7. according to the method described in claim 5, it is characterized in that, described correspond to according to each second optimal semantic segment Target punctuation mark, obtain the corresponding optimal punctuate addition of the pending text as a result, including：

According to from back to front sequence or vertical sequence, it is corresponding according to each second optimal semantic segment Target punctuation mark adds punctuation mark, to obtain the corresponding optimal punctuate of the pending text to the global word sequence Add result.

8. according to the method described in claim 1, it is characterized in that, described carry out at punctuate addition the global word sequence Reason, to obtain the corresponding optimal punctuate addition of the pending text as a result, including：

Obtain the corresponding a variety of punctuate addition results of the global word sequence；

Determine the corresponding probabilistic language model of the punctuate addition result；

The optimal punctuate of selection probabilistic language model adds knot from the overall situation word sequence corresponding a variety of punctuates addition results Fruit adds result as the corresponding optimal punctuate of the pending text.

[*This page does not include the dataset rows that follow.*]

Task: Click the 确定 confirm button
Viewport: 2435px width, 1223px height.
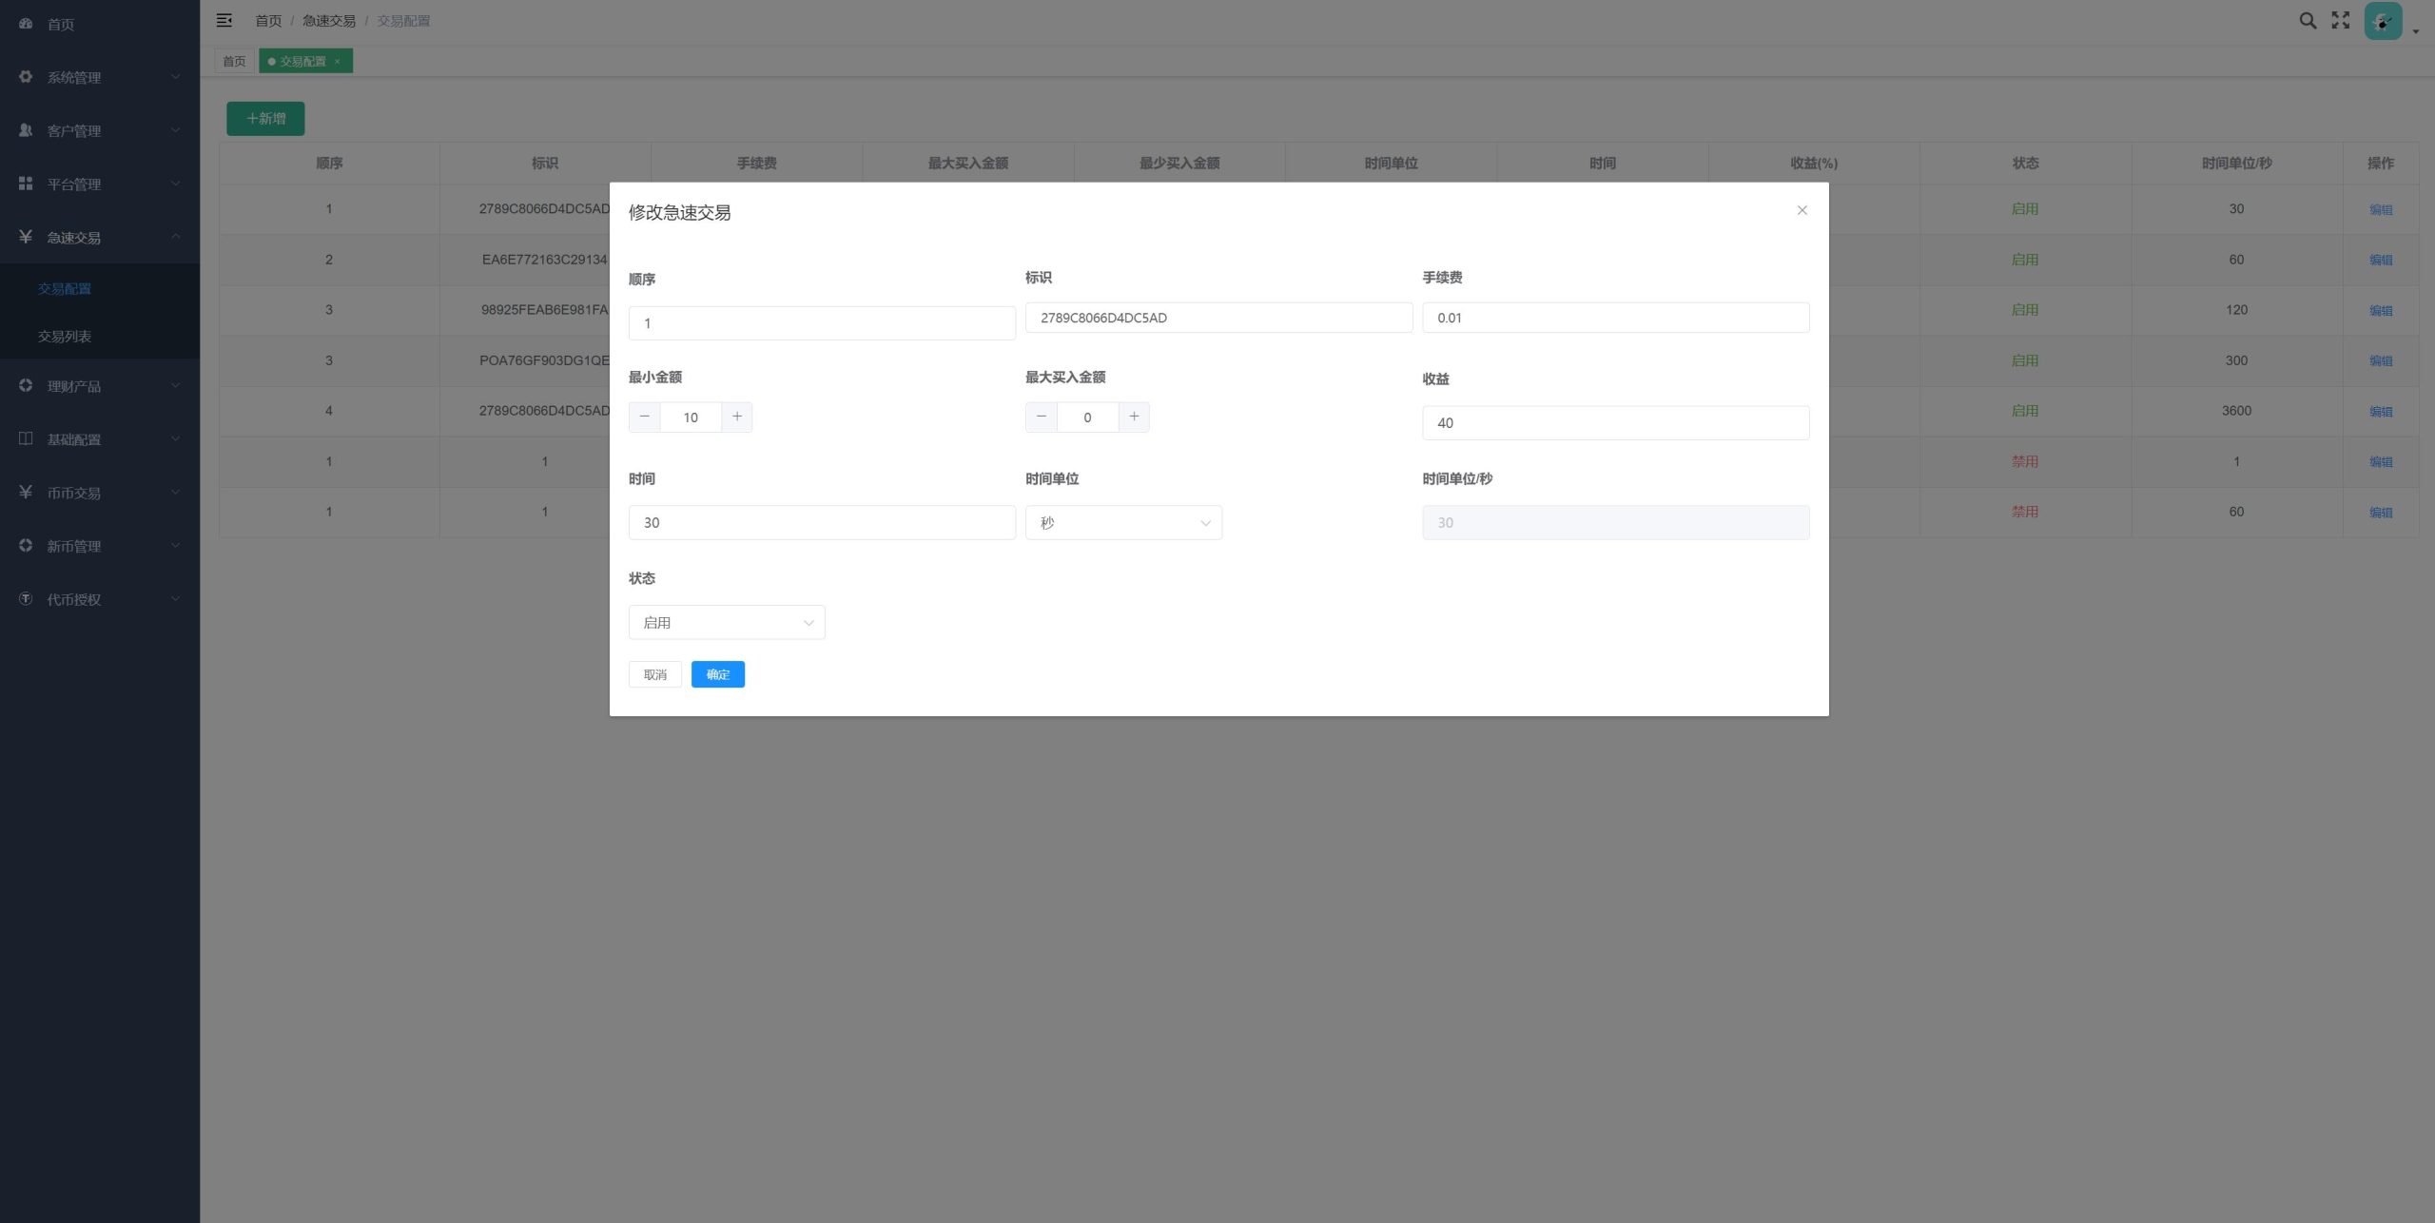Action: (x=717, y=674)
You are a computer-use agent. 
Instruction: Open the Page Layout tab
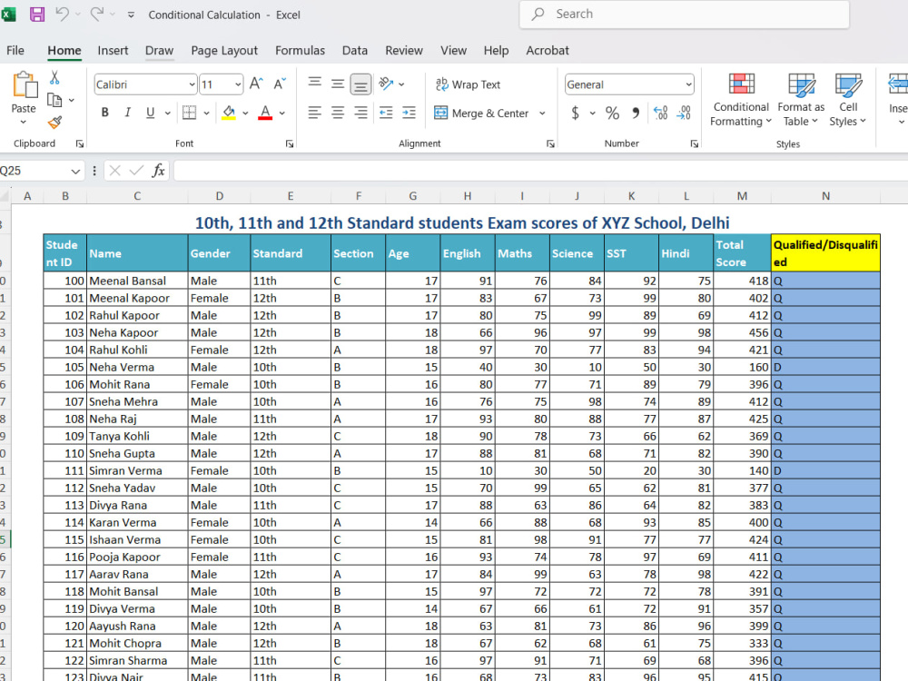pos(224,50)
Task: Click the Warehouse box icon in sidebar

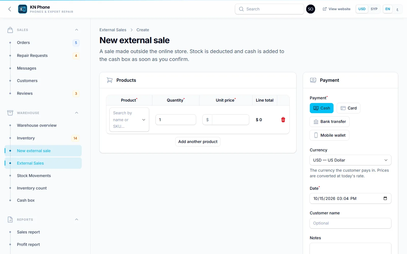Action: [10, 113]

9. a kind of processing unit, which is characterized in that including：

Pending text acquisition module, for obtaining pending text；

Word-dividing mode, for being segmented to the pending text, to obtain the corresponding global word order of the pending text Row；

Punctuate adds processing module, for carrying out punctuate addition processing to the global word sequence, to obtain the pending text This corresponding optimal punctuate adds result；Wherein, the punctuate addition processing adds in the global word sequence between adjacent word Add target punctuation mark, the corresponding probabilistic language model of the optimal punctuate addition result is optimal, the optimal punctuate addition knot Fruit includes：At least one semantic segment, the semantic segment include：The continuous word of the overall situation word sequence, and/or, it is added with The continuous word of punctuation mark；And

As a result output module adds result for exporting the optimal punctuate.

10. a kind of device for processing, which is characterized in that include memory and one or more than one program, Either more than one program is stored in memory and is configured to be executed by one or more than one processor for one of them The one or more programs include the instruction for being operated below：

Obtain pending text；

Export the optimal punctuate addition result.